The announcement of a new drug to treat Alzheimer’s disease was greeted this week with celebration and skepticism. The Food and Drug Administration approved the use of the drug Aduhelm over the objections of an FDA advisory committee and expert panels that questioned the medicine’s effectiveness in trials.
Almost immediately, the drugmaker’s stock rose by 38%, adding $16 billion to the company’s market value.
That would be some expensive false hope — lucrative profit for a pipe dream — if the treatment fails to improve Alzheimer’s symptoms once the drug becomes widely available.
We say it’s still a gamble worth taking.
The pandemic year has shown us the possibilities of science unleashed — a vaccine for the coronavirus rushed to market in record time with promising results so far. If Aduhelm doesn’t prove up its effectiveness in trials to come, the FDA reserves the right to pull it from shelves. The biggest job now falls to the health care community, doctors and researchers to continue to educate the public and Alzheimer’s patients on the risks, uses and shortcomings of the treatment. As long as families are informed and give consent, and expectations are properly managed, Aduhelm should be among the treatment options for Alzheimer’s patients.
And the FDA should continue taking leaps of faith, like this one, in the interest of public health. Too many promising treatments for numerous ailments never make it to the people who need them out of an abundance of caution, layers of bureaucracy and a corps of product liability lawyers.
The new medicine won’t come cheap. Biogen, the drugmaker, says it will cost around $56,000 annually, which according to CNBC, is much higher than analysts were anticipating. “That’s the wholesale price, and the out-of-pocket cost patients will actually pay will depend on their health coverage,” CNBC wrote.
But Alzheimer’s disease has no cure. The year 2003 was the last that the FDA approved a drug to treat it.
According to health websites, Aduhelm “eliminates beta-amyloid clumps in the brain — a process that Biogen says slows their ability to destroy neurons.” It is given intravenously once a month and is said to slow the process of deterioration in the brain.
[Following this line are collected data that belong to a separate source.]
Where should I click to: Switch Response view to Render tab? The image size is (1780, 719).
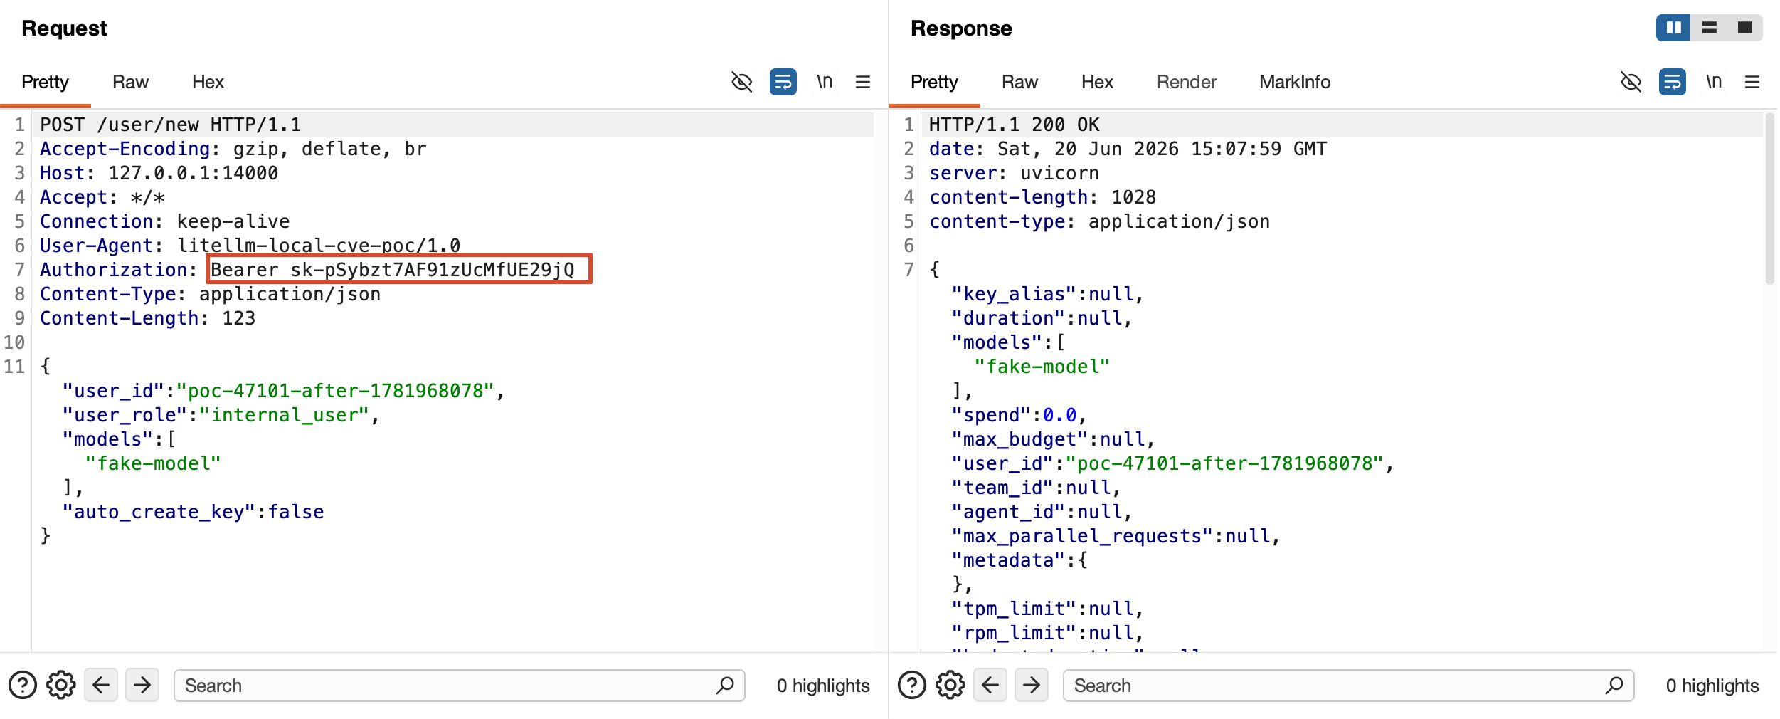(x=1187, y=82)
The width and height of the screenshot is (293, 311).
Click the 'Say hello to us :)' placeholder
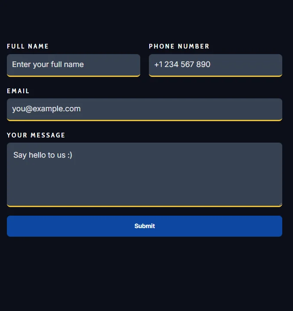point(43,155)
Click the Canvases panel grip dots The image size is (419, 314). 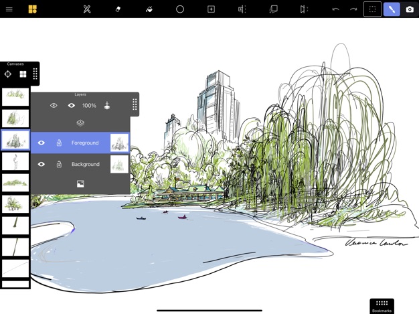point(35,74)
Early signs of the disease include forgetfulness over recently learned information; forgetting dates and events; and asking the same questions over and over.
In a touching tribute to his mother who has dementia, Chicago ribune columnist Eric Zorn (“Catching you up on the heartbreak and happiness in my family”) on June 6 wrote of his mother’s journey and their rituals trying to reach her through song.
“I used to joke that my mother remembers John Jacob Jingleheimer Schmidt better than she remembers me,” Zorn wrote.
“We assemble in the kitchen and sing together when I go back home to Ann Arbor every few weeks. Certain old songs have worn deep enough grooves into her failing memory that she can still access most of the lyrics, especially if we repeat the choruses often enough.
“‘Daisy Bell,’” also known as ‘Bicycle Built for Two,’ is a favorite. ‘You Are My Sunshine.’ ‘Red River Valley.’ ‘Clementine.’ ‘She’ll Be Coming Around the Mountain.’ ‘Michael Row the Boat Ashore.’
“The aforementioned nonsense ditty about the four-named apparent victim of identity theft once reliably transported us back to simpler, happier times — my childhood and hers — even when she began showing confusion about just who it was there at the table playing the guitar and picking the songs.
“I joked about it because, sometimes, what else can you do? Dementia is brutal, unforgiving, heartbreaking and exhausting. The grieving is incremental, protracted and relentless.”
Incremental. Protracted. Relentless. More reason to bring salve to these families through new drugs, medicines and therapies — transparency, consent and education included.